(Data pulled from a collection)
-.-.-

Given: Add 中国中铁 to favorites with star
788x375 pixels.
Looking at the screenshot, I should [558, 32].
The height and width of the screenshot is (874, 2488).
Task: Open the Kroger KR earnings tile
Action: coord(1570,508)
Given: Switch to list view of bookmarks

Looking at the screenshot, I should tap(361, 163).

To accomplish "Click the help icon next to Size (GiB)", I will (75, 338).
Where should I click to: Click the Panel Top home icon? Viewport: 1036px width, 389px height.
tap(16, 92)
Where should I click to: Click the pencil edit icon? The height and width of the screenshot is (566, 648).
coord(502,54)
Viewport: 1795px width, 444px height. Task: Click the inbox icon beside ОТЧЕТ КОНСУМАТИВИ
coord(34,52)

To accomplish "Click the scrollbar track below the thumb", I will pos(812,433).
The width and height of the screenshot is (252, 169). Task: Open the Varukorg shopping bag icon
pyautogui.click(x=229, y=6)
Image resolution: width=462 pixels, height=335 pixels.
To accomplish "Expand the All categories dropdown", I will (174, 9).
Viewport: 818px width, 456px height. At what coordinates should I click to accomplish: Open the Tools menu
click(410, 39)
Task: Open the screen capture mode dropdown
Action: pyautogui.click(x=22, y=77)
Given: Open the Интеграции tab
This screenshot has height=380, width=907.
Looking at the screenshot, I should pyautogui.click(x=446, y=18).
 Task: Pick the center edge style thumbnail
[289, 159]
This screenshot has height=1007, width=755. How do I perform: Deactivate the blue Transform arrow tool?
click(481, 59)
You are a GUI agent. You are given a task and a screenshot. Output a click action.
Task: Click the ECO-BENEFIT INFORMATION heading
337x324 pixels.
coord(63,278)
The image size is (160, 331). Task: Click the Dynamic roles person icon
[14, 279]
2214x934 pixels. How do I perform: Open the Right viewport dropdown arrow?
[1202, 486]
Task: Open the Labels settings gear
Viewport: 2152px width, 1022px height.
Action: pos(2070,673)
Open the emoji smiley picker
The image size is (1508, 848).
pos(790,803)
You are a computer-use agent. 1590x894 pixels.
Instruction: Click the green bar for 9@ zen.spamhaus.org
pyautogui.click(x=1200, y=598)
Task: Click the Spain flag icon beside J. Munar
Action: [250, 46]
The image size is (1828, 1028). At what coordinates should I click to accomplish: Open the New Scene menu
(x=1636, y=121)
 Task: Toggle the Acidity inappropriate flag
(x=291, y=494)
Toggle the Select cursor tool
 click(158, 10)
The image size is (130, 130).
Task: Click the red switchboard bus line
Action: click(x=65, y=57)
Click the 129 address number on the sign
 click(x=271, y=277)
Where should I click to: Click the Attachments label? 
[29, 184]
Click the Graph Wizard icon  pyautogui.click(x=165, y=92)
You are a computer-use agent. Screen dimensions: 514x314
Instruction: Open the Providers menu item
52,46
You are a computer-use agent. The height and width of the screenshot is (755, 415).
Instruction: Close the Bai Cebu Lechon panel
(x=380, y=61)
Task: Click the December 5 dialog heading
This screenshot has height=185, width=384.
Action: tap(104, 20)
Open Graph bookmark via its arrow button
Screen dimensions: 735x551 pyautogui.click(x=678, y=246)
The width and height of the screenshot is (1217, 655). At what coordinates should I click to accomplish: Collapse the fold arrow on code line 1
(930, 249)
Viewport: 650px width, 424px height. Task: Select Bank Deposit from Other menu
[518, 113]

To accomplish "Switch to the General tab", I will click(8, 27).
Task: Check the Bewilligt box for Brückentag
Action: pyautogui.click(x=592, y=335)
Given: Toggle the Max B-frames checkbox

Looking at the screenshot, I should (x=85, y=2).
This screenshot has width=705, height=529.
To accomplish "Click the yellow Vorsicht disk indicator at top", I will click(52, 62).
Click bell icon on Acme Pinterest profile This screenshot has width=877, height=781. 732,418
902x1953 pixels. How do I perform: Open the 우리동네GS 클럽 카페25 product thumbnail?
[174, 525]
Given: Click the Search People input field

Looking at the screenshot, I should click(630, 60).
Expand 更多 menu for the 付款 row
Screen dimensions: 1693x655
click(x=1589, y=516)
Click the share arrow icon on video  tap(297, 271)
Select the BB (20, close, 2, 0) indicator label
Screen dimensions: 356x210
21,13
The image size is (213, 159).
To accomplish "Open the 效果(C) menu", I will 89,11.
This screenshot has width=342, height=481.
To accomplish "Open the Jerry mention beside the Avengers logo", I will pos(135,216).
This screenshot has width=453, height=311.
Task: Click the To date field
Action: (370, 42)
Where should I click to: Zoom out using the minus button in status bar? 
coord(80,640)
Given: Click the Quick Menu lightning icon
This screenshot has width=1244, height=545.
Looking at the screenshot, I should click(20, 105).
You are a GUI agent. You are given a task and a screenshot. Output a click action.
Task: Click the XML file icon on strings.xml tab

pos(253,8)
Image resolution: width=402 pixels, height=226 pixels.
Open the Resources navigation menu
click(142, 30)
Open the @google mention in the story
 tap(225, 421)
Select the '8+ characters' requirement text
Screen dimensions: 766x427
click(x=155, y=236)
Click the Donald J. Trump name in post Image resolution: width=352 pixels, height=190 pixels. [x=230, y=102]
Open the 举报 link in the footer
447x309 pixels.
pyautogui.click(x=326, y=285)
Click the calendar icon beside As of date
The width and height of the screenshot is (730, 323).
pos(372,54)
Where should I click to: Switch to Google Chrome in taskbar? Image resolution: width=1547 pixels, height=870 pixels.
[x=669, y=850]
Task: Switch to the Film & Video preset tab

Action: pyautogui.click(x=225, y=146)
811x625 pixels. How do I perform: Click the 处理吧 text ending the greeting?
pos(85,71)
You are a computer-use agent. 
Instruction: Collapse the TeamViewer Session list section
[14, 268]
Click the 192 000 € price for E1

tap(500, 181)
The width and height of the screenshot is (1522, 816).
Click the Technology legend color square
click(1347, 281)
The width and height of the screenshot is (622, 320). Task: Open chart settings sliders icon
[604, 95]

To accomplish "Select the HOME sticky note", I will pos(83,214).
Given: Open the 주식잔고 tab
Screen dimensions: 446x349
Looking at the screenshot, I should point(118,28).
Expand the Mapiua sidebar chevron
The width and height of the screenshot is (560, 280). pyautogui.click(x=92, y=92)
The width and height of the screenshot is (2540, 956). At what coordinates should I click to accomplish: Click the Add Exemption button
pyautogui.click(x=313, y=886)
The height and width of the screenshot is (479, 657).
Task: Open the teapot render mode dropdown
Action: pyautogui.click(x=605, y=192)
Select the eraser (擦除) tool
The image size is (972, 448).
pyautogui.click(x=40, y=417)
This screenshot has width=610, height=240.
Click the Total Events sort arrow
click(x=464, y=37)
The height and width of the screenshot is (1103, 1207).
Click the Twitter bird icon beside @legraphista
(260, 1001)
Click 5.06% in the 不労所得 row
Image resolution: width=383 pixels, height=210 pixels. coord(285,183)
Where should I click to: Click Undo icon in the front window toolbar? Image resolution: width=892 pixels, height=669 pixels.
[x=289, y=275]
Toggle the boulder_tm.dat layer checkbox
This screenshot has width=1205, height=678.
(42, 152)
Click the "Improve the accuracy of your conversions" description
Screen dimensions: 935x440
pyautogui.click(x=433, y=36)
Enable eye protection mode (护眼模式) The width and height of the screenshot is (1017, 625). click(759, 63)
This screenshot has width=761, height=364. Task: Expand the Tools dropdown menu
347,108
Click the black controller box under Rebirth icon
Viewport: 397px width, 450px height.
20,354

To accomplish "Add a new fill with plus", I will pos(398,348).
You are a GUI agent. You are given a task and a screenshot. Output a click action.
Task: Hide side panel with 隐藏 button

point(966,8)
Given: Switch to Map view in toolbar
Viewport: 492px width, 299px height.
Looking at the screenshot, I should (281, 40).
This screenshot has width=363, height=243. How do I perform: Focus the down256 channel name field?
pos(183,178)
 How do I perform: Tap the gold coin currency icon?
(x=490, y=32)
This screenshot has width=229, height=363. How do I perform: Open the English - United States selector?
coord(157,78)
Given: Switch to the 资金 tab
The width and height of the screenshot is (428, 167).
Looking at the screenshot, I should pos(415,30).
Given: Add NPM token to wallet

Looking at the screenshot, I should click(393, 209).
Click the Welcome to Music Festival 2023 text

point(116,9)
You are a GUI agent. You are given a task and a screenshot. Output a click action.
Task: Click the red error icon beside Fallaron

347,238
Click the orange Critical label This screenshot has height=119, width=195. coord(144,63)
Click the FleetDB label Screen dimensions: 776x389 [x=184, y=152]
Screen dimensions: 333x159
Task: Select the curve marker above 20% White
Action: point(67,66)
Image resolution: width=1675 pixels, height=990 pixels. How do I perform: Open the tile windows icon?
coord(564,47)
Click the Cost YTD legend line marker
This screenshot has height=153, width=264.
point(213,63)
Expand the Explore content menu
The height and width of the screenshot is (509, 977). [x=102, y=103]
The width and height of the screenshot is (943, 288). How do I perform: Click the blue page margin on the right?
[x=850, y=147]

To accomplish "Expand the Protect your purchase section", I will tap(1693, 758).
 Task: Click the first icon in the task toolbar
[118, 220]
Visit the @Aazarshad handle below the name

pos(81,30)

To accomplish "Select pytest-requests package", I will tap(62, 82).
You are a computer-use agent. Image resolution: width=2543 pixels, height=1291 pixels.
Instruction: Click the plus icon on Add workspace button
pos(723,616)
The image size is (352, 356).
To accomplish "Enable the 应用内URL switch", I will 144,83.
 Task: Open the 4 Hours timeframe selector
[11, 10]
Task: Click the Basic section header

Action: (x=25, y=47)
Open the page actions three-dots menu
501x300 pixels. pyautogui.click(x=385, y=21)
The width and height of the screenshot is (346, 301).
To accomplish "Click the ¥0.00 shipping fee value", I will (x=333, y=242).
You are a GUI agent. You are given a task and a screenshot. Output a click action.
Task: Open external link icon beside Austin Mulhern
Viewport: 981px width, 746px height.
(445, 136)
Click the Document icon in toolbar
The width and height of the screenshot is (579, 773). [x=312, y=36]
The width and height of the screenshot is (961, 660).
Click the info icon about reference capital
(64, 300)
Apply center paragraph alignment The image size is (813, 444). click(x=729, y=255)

-.-.-

_Task_: Return the lines starting at the beginning of the data above and ending at the line containing "I will pos(812,433).", both ends included, with each line copied exactly.

_Correct result_:
Given: Add 中国中铁 to favorites with star
788x375 pixels.
Looking at the screenshot, I should [558, 32].
The height and width of the screenshot is (874, 2488).
Task: Open the Kroger KR earnings tile
Action: coord(1570,508)
Given: Switch to list view of bookmarks

Looking at the screenshot, I should tap(361, 163).

To accomplish "Click the help icon next to Size (GiB)", I will (75, 338).
Where should I click to: Click the Panel Top home icon? Viewport: 1036px width, 389px height.
tap(16, 92)
Where should I click to: Click the pencil edit icon? The height and width of the screenshot is (566, 648).
coord(502,54)
Viewport: 1795px width, 444px height. Task: Click the inbox icon beside ОТЧЕТ КОНСУМАТИВИ
coord(34,52)

To accomplish "Click the scrollbar track below the thumb", I will pos(812,433).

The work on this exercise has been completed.